Differential Equations

Verifying a Solution to a Differential Equation

The final few pages of this class will be devoted to an introduction to differential equation.  A differential equation is an equation (you will see an "=" sign) that has derivatives.  Some examples are

        y' + 3xy = sin x        and        x²y'' + 3xy' + 4y  =  0

They arise when we know of a relationship between how something is changing, how much of that something there is, and how long the process has been going on.  In algebra when we are told to solve, it means get "y" by itself on the left hand side and no "y" terms on the right hand side.  If y = f(x) is a solution to a differential equation, then if we plug "y" into the equation, we get a true statement.  Often, to plug in we need to take derivatives first.

Example

Verify that

        y  =  e^3x

is a solution to the differential equation

        y'' + 2y' - 15y  =  0

Solution

We compute the first two derivatives.

        y'  =  3e^3x         y''  =  9e^3x

Now substitute y, y', and y'' into the differential equation.

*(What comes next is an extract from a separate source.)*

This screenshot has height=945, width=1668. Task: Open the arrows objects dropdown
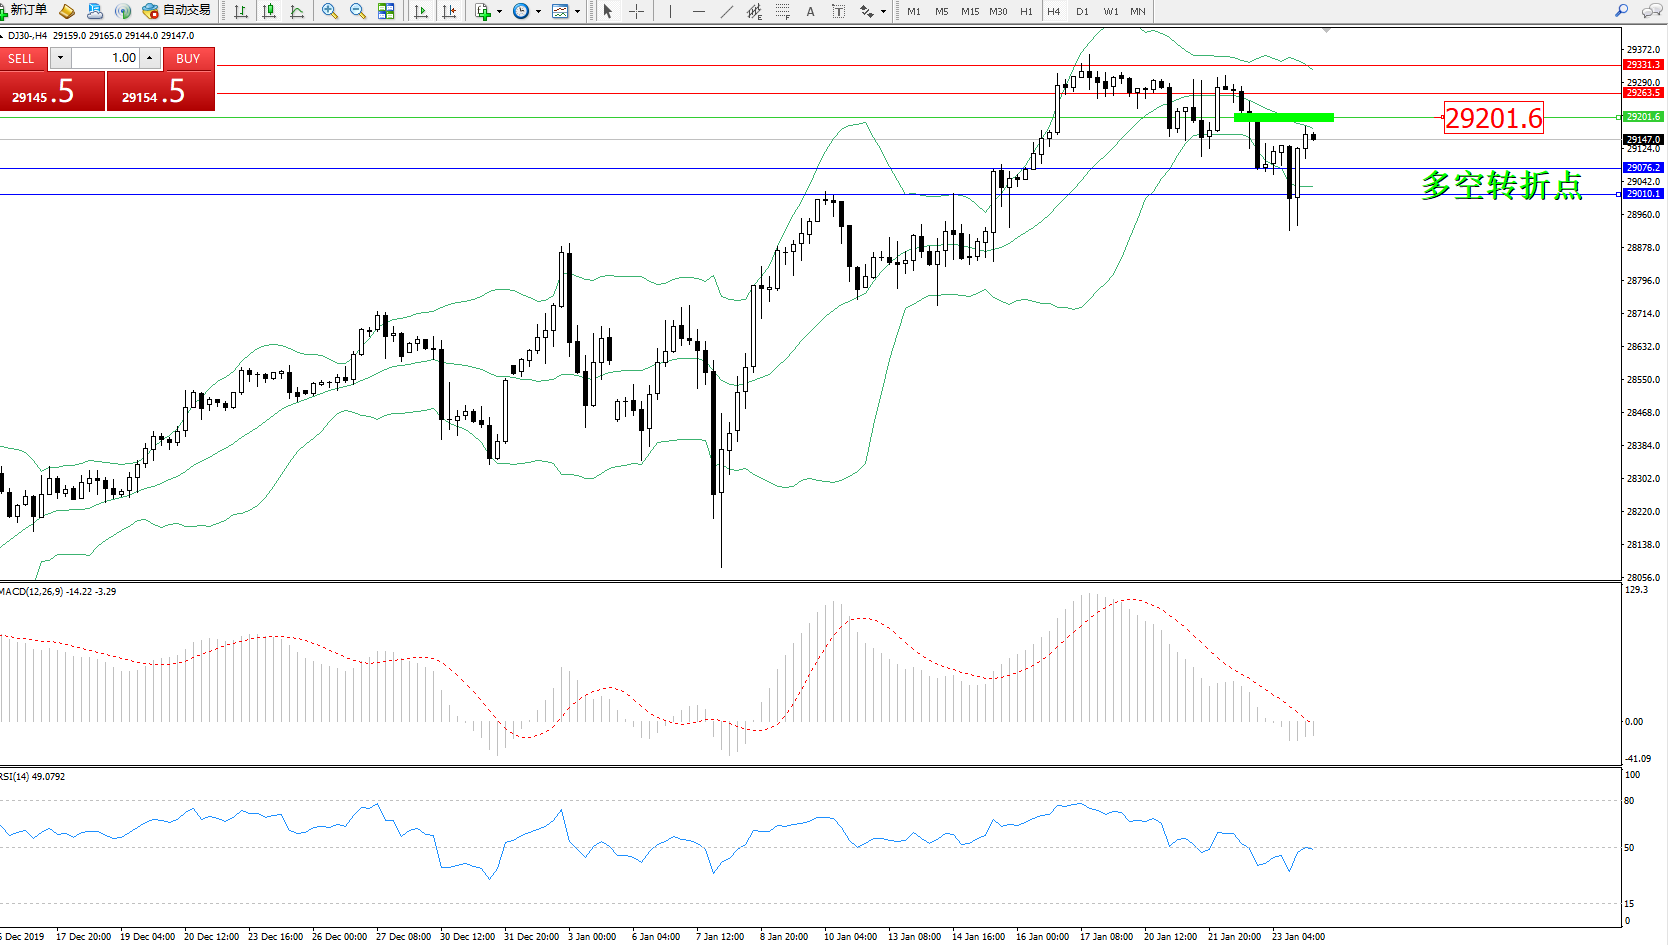pyautogui.click(x=883, y=12)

        9e^3x + 2(3e^3x ) - 15(e^3x )  =  e^3x (9 + 6 - 15)

        =  e^3x (0)  =  0

Exercise

Verify that

        y  =  C₁e^x + C₂xe^x

is a solution to the differential equation

        y'' - 2y' + y  =  0

Particular Solutions

In the exercise above, we saw that the general solution involved constants.  The graph below shows the solution for several choices for the solutions.

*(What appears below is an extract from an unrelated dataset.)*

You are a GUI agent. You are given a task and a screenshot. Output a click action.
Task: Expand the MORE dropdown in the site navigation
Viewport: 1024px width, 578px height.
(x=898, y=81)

Often, we are given an initial value or values that will assist us to find the constants.

Example

The exercise above stated that

        y  =  C₁e^x + C₂xe^x

is a solution to the differential equation

        y'' - 2y' + y  =  0

If

        y(0) = 2        and        y'(0)  =  3

find the particular solution

Solution

We plug in 0 for t and set y to 2.

        2  =  C₁e⁰ + C₂(0)e⁰ =  C₁

Hence

        y  =  2e^x + C₂xe^x

Now take a derivative to get

        y'  =  2e^x + C₂(e^x + xe^x)

Plug in 0 for t and 3 for y' to get

        3  =  2e⁰ + C₂(e⁰ + (0)e⁰)  =  2 + C₂

so that

        C₂  =  1

The particular solution is

        y  =  2e^x + xe^x

Exercise

Find the particular solution to

        y'' + 4y  =  0         y(0)  =  4        y(p/3)  =  1

Given that

        y  =  C₁sin(2t) + C₂ cos(2t)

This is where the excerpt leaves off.